_Task to carry out:_
Reproduce the rows below word for word, from the line containing "Describe the element" through the end of the rows.

** Opening Extracted entries block **

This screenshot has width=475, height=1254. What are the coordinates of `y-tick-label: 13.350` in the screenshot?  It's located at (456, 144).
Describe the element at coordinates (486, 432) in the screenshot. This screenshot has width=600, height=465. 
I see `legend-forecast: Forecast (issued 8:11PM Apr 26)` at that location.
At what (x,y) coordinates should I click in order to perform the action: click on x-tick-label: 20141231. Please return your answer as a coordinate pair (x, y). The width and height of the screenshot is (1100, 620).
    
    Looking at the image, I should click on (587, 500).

** Closing Extracted entries block **

_Task result:_
Describe the element at coordinates (486, 432) in the screenshot. This screenshot has width=600, height=465. 
I see `legend-forecast: Forecast (issued 8:11PM Apr 26)` at that location.
At what (x,y) coordinates should I click in order to perform the action: click on x-tick-label: 20141231. Please return your answer as a coordinate pair (x, y). The width and height of the screenshot is (1100, 620).
    
    Looking at the image, I should click on (587, 500).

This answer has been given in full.